Na plataforma de nova geração encontram-se as vacinas de células apresentadoras de antígenos em fase de ensaios clínicos 1 e 2 como por exemplo LV-SMENP – DC e COVID-19/aAPC (do inglês, artificial antigen-presenting cell) modifificadas com vetor lentiviral expressando minigenes sintéticos, ambas ainda não estão licenciadas para uso em humanos (Thanh Le et al., 2020). Essas células dendríticas e macrófagos são capazes de disparar uma cascata de sinalização que culmina na expressão de genes pró-inflamatórios e estimulam os linfócitos T CD4+, linfócitos T CD8+ e células Natural Killer (NK) que reconhecem o vírus através de receptores do reconhecimento padrão (PRR), do inglês Pattern Recognition Receptor. Um dos principais tipos de PRR são os receptores TLRs, Toll like receptors, que reconhecem diferentes padrões moleculares associados à vírus chamados de PAMPs, do inglês Pathogen Associated Molecular Pathern (Vabret et al., 2020).
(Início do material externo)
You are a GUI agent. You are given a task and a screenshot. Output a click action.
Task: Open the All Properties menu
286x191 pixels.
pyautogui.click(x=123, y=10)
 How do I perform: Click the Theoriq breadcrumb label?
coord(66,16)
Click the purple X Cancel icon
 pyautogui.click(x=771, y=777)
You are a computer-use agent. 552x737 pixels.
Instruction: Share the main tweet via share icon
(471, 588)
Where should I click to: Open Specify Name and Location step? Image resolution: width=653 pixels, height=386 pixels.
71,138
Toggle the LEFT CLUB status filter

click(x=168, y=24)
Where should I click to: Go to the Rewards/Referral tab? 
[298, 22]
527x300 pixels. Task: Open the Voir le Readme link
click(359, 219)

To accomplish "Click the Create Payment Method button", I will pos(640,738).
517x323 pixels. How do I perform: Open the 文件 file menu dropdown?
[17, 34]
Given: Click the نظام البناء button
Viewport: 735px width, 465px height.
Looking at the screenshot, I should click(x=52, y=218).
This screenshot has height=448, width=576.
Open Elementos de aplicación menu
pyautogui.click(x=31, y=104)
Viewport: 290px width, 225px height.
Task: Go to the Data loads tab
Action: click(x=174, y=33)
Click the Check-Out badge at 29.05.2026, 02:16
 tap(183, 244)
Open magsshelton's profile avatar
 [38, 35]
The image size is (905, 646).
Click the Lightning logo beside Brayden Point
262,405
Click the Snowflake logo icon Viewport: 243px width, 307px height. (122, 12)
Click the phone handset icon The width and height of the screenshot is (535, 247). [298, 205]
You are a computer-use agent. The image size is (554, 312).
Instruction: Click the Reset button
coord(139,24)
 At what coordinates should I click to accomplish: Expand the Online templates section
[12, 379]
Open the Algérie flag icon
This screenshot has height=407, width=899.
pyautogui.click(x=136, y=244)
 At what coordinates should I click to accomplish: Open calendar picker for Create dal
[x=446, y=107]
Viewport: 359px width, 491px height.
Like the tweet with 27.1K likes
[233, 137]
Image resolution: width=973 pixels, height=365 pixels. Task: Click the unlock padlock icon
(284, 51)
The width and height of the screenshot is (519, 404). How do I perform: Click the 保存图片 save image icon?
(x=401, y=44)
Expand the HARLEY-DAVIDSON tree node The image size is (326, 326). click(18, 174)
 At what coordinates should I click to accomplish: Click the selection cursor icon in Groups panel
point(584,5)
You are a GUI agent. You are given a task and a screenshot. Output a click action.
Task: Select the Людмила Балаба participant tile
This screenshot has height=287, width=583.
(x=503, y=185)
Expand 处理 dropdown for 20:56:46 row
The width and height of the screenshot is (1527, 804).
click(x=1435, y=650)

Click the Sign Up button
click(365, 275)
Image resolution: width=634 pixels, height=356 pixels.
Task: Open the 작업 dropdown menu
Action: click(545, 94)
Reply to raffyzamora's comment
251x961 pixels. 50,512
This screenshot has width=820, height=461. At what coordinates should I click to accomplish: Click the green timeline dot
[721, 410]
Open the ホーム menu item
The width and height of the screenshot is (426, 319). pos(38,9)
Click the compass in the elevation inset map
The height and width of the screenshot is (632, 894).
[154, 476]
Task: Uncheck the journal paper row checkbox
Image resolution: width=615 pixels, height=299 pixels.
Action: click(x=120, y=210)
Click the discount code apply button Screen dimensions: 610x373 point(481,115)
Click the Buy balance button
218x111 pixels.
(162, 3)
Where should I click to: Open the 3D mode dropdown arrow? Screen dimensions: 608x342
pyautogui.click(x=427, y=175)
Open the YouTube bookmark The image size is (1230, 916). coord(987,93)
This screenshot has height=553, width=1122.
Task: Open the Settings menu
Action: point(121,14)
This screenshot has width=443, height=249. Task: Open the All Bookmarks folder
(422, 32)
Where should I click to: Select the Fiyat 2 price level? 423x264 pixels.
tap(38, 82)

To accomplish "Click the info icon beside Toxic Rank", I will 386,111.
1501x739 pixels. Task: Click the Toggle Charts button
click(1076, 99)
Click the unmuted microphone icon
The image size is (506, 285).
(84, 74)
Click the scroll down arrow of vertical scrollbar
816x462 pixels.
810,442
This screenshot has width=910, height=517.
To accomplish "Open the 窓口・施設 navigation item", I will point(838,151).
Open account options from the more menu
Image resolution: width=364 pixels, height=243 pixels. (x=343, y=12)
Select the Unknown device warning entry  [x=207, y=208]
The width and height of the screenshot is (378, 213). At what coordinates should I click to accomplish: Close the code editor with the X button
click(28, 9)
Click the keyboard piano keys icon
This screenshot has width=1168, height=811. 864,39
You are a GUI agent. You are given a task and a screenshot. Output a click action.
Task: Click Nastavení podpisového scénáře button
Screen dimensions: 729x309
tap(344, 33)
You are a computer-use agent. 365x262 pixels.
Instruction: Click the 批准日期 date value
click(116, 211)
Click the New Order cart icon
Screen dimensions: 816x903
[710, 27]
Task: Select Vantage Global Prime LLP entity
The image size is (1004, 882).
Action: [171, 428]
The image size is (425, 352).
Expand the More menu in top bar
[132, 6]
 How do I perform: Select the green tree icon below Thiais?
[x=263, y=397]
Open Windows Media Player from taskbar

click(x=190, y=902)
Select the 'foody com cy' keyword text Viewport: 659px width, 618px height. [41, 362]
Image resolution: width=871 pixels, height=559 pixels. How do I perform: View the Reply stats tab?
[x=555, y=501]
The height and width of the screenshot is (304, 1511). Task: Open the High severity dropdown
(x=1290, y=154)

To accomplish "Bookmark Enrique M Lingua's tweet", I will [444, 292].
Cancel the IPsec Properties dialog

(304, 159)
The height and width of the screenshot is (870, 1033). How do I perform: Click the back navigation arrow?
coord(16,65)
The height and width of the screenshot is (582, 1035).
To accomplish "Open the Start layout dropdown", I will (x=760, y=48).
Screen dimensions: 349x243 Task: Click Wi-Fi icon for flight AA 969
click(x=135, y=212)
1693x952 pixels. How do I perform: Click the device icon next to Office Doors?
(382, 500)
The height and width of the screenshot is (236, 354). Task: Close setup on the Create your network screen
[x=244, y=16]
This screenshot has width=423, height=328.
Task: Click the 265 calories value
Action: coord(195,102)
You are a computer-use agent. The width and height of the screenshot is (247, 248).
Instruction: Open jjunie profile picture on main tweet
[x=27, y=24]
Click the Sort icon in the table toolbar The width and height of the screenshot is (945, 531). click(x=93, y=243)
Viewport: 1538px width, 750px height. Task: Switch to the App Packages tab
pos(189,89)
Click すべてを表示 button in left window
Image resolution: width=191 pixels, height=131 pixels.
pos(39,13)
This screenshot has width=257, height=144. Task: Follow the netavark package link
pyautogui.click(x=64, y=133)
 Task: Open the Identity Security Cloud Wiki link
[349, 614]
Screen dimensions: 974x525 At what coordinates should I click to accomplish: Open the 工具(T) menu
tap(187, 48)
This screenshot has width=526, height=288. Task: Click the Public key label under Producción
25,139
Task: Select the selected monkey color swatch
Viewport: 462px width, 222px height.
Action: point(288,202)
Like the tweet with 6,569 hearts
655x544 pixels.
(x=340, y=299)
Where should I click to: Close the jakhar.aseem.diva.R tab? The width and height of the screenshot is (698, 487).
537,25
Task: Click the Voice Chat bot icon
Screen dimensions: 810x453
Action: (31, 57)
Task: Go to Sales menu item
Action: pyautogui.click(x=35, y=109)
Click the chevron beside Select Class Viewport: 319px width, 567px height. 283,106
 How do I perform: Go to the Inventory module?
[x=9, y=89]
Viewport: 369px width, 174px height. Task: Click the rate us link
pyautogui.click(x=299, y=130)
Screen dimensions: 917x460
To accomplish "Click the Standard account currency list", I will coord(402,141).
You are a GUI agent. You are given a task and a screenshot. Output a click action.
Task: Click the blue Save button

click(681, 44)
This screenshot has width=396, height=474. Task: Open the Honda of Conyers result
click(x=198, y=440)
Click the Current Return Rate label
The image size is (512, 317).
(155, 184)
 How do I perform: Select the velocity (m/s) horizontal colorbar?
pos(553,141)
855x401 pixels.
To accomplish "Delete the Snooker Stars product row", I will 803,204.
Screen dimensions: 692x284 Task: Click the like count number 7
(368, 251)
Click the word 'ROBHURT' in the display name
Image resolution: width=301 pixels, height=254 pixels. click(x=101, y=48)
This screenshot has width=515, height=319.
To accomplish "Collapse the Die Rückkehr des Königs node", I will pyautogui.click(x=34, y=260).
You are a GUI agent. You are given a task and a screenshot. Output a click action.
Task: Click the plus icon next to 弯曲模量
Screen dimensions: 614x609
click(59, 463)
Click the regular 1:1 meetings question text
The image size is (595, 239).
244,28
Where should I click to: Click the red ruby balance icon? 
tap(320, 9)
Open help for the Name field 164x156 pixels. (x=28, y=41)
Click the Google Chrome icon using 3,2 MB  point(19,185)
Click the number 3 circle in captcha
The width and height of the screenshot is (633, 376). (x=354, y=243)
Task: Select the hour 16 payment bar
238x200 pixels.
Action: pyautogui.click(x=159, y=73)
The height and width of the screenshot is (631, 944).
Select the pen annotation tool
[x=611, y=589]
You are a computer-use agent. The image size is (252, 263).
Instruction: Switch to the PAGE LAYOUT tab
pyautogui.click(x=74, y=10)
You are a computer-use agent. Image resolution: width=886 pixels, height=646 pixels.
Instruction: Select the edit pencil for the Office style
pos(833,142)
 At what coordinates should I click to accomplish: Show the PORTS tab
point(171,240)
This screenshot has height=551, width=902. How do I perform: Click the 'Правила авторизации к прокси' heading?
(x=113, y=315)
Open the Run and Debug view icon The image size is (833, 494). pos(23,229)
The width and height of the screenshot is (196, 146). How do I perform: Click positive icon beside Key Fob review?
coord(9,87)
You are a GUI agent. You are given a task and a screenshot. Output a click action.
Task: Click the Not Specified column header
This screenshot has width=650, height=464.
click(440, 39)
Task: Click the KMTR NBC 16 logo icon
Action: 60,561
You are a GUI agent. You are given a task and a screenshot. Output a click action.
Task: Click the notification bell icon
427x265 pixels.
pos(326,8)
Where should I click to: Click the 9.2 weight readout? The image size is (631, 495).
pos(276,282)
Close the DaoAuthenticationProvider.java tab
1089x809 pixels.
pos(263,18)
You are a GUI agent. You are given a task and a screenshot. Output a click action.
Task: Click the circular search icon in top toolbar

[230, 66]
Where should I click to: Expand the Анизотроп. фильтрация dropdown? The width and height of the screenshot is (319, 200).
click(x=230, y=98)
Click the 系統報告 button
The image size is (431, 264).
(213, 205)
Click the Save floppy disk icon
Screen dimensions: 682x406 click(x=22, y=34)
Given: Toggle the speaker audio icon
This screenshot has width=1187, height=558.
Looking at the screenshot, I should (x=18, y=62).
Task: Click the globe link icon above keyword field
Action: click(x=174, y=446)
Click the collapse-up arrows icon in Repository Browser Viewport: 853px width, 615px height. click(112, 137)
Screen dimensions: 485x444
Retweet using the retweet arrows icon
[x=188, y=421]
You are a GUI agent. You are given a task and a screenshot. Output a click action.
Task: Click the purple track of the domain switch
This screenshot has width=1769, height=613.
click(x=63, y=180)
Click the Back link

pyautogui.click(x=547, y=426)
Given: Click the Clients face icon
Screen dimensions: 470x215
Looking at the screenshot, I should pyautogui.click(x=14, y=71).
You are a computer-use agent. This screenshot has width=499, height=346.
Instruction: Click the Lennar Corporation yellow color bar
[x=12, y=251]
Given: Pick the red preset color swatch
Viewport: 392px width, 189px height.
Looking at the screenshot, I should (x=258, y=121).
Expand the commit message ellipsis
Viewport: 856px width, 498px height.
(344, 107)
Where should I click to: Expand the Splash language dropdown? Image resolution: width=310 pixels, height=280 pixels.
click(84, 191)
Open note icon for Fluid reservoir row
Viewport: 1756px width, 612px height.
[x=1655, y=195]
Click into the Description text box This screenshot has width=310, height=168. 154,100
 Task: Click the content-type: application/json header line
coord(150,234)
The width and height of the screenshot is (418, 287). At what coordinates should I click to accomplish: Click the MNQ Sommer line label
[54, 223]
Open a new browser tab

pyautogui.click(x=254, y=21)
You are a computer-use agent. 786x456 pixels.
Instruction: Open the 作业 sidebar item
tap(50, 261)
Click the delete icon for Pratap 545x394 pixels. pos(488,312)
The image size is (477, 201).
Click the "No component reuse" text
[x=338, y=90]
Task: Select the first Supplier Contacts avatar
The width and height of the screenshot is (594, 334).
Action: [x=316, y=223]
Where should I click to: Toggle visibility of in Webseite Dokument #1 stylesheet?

Um ponto chave que merece ser destacado é o desenvolvimento de vacinas contra o SARS-CoV-2 em instituições nacionais utilizando plataformas tecnológicas de nova geração como o RNA replicante, vacina proteica recombinante e vacina sintética em ensaios de fase pré-clínica.
Considerações Finais
Desde a antiguidade, o desenvolvimento das vacinas de forma empírica e atualmente com comprovação científica remetem ao uso dos animais de laboratório nas pesquisas em seus ensaios pré-clínicos e suas sucessivas etapas com grupos controles e experimentais. A corrida biotecnológica para o avanço de novas técnicas possui um objetivo único – de prevenir e controlar a atual pandemia que assola a humanidade e reporta cronologicamente as condições sanitárias de épocas históricas. O conhecimento adquirido e aplicado evidencia a fusão de ideias na tentativa de alcançar a equidade vacinal no bem comum da saúde coletiva.